И я все настойчивее стучался в редакцию любимой газеты, чувствуя, что в этих попытках я действительно прохожу строгую школу, вырабатывая «ответственный» слог под влиянием таких писателей, как Соболевский и Посников, Чупров, Иоллос и весь тесно спевшийся отряд «Русских ведомостей»… Наконец мне удалось достигнуть того, что мои статьи проходили целиком, без купюр и редакционных изменений. Может быть, этот результат достигнут в конце некоторого компромисса. Я вырабатывал стиль, позади которого не чувствовалась надежда на цензуру, по образцам, которые были у меня перед глазами. И в некоторой степени, быть может, редакция прислушалась и стала терпимее к некоторым моим личным особенностям. С этих пор я стал провинциальным журналистом в лучшей столичной газете. Вместе с другими товарищами мы провели немало кампаний в местной прессе.
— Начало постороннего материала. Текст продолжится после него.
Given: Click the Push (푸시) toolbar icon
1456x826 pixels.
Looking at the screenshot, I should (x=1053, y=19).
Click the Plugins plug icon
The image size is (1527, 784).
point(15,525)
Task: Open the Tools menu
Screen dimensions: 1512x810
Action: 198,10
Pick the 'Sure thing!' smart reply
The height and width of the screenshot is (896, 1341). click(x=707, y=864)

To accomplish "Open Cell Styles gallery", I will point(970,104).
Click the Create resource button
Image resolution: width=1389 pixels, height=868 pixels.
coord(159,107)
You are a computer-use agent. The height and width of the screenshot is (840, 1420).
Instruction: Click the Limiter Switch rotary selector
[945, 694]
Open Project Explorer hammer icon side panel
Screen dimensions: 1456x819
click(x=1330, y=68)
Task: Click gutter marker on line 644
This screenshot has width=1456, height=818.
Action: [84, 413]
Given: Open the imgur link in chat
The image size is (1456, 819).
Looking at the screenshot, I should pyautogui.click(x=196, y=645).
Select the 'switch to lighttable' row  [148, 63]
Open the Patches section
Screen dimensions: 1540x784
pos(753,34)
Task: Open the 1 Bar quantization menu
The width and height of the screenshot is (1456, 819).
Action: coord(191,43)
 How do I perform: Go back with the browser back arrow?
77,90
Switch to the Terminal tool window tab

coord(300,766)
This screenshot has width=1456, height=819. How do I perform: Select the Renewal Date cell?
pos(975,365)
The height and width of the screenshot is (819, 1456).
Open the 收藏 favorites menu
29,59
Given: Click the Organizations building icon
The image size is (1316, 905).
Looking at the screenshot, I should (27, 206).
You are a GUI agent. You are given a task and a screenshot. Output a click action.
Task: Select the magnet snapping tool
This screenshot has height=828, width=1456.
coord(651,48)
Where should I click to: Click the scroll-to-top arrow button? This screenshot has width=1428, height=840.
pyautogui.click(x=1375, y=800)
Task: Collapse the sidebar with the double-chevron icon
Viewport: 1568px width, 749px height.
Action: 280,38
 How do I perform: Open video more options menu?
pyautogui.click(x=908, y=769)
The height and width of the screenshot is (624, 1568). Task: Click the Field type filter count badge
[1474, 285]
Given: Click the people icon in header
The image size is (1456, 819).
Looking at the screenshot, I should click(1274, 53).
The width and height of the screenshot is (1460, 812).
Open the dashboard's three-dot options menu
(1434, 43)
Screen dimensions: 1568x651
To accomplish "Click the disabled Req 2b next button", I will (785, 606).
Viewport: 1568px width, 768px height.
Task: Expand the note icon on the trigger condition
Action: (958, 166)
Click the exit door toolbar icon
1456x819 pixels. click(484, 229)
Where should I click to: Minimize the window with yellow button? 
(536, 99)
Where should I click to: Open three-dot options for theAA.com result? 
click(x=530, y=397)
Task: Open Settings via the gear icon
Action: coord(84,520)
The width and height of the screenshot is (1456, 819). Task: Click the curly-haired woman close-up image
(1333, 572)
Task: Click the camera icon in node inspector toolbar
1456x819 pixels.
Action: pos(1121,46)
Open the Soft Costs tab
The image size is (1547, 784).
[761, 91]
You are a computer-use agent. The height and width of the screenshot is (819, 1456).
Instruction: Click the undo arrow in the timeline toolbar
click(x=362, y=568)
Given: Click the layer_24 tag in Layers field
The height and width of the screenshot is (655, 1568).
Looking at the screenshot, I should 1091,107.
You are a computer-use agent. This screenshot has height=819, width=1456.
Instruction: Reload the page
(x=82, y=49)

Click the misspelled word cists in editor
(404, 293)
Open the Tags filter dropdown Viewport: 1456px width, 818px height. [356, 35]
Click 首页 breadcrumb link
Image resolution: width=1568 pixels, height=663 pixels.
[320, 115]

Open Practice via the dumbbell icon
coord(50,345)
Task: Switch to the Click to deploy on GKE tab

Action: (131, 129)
И когда почва бывала подготовлена на месте, я давал в «Русских ведомостях» общие итоги кампании, и дело приобретало при помощи авторитетного органа общее значение.
И только после этого я почувствовал, что мое литературное воспитание в известной мере закончено. Благодаря участию в «Русских ведомостях» я прошел строгую публицистическую школу, дававшую тон всей провинциальной прессе.